25 MArch, 2020
Eversheds Sutherland Hong Kong advised DBS Bank on the acquisition financing in connection with the HK$4.5 billion privatisation of Springland International Holdings Limited (“Springland”).
Springland operates a number of department stores and supermarkets in Mainland China, in particular in the Greater Yangtze River Delta region. It has branches across nearly ten cities in Jiangsu and Anhui provinces. Springland listed on the Main Board of the Stock Exchange of Hong Kong in 2010 (HKSE: 1700).
The privatisation of Springland by the offeror, Octopus (China) Holdings Limited, was by way of a scheme of arrangement under section 86 of the Companies Law of the Cayman Islands. DBS Asia Capital Limited was the financial adviser to Octopus (China) Holdings Limited. The scheme became effective in February 2020.

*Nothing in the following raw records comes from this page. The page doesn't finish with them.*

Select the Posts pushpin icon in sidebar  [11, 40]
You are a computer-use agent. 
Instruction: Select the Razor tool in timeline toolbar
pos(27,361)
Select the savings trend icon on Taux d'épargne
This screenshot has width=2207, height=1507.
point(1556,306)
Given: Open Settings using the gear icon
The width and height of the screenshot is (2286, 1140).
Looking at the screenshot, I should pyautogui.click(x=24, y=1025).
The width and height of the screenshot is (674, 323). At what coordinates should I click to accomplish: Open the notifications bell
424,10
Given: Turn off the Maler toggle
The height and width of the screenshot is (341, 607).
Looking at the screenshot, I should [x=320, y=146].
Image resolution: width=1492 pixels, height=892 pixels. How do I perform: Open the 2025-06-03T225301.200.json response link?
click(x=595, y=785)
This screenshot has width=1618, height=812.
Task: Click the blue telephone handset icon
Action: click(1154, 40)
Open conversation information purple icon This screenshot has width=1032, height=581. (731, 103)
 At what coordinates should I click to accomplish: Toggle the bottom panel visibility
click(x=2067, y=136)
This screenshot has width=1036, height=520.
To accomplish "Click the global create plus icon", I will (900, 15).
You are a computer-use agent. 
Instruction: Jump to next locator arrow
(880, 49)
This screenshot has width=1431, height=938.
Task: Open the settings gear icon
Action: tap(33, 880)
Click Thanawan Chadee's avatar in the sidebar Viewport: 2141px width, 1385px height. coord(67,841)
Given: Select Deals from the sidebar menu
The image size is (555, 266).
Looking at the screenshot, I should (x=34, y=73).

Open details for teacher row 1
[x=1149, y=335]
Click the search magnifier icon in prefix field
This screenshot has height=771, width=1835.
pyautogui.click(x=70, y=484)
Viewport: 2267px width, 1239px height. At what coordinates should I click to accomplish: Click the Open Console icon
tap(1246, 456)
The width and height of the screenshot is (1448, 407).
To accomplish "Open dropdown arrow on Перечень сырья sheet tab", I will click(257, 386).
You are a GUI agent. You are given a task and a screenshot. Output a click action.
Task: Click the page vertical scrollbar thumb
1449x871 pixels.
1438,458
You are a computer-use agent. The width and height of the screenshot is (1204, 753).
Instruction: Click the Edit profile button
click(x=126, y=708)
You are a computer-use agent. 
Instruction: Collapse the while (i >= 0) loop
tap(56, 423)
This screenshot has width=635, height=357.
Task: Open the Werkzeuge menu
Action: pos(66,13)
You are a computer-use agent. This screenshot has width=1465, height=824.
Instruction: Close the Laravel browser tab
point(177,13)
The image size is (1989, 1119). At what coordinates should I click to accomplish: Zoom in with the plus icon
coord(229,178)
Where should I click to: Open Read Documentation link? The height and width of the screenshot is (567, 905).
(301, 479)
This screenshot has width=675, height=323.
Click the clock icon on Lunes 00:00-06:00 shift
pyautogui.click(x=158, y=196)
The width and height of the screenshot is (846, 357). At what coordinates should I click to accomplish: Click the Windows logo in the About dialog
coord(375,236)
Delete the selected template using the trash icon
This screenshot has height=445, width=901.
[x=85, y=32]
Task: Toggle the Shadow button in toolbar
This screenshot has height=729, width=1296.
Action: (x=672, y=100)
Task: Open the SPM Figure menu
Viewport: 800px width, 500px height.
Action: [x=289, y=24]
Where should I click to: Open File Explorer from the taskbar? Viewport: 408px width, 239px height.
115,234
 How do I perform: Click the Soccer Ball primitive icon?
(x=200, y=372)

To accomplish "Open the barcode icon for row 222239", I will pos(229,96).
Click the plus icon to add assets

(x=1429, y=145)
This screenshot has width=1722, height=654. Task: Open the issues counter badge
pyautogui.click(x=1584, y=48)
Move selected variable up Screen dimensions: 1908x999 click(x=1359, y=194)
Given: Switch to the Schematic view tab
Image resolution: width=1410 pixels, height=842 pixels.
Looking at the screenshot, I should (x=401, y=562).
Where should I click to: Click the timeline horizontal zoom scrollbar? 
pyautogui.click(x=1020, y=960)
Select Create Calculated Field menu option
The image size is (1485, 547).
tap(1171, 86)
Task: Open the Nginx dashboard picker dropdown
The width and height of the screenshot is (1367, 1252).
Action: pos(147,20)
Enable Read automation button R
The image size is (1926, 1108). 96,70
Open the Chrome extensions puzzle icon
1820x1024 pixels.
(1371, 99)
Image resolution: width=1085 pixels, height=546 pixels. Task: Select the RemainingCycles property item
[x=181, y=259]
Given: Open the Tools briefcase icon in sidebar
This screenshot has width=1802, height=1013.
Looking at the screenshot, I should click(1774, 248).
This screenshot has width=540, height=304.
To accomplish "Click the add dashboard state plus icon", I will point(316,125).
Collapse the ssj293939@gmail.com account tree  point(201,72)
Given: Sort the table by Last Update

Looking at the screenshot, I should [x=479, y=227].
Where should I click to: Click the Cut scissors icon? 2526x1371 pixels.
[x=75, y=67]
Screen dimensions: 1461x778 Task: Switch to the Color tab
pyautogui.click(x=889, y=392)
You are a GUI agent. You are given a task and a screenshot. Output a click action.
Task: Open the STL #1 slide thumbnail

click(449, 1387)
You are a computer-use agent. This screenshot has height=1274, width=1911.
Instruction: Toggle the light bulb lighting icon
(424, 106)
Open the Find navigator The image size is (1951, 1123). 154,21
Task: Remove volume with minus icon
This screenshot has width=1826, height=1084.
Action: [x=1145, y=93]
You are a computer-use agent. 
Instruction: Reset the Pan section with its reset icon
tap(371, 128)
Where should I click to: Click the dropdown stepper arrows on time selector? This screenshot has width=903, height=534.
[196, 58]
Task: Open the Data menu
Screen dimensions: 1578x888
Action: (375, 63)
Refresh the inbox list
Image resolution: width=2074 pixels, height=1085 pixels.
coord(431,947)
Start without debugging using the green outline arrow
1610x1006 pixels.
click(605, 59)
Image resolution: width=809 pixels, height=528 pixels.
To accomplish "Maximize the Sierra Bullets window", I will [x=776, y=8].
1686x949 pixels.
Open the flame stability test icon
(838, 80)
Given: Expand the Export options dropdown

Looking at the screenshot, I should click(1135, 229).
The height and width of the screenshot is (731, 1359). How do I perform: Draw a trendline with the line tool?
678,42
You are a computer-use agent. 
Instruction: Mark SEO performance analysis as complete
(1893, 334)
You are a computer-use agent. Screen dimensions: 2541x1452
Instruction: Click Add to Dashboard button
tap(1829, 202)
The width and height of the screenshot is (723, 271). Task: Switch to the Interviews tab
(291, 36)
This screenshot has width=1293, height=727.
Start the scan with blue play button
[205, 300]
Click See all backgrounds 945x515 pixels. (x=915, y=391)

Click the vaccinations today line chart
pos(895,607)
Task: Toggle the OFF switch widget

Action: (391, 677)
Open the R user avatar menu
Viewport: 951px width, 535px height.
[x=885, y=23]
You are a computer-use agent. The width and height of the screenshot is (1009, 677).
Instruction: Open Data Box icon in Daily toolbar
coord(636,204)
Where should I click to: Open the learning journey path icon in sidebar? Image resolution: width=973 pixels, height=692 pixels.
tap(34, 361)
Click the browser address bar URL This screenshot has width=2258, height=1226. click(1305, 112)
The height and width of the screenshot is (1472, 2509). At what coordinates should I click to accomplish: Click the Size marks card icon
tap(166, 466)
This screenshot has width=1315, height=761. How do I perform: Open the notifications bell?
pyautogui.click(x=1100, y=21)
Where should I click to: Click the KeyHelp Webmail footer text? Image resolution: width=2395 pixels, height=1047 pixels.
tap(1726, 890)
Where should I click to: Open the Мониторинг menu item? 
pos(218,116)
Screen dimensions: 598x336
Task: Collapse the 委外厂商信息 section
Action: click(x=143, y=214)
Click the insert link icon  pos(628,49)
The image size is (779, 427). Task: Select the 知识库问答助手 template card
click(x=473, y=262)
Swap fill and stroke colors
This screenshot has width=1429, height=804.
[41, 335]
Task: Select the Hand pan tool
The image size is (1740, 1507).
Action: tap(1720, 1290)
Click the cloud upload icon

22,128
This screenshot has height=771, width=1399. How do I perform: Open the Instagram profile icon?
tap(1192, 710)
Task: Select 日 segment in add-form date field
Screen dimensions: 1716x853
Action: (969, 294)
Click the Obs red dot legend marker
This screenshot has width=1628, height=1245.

Lead partner, Kingsley Ong, commented: “We were delighted to work with DBS on this notable transaction and to help Octopus (China) Holdings Limited in its successful acquisition and privatisation. Our team worked to a demanding timetable and the successful close is a credit to everyone’s hard work and dedication”.
Stephen Mok, Senior Partner and Head of Corporate, Asia, added: “We are very grateful for this opportunity to advise DBS on this transaction. There are many reasons why privatisations take place. Some controlling shareholders may want to restructure and recapitalise their business with a view to re-listing later on. Some investors may see privatisations as good opportunities to take over undervalued listed companies. The current state of the stock markets present a valuable opportunity to go down this route. I expect to see more activity in this area as the sentiment of the financial markets continues to be hampered by the current pandemic.”
The Hong Kong team was led by partner Kingsley Ong, with Of Counsel Sin Joh Chuang and Simon Barrell, Associates Polly Chiu and Toby Wai, and trainee Hinny Leung.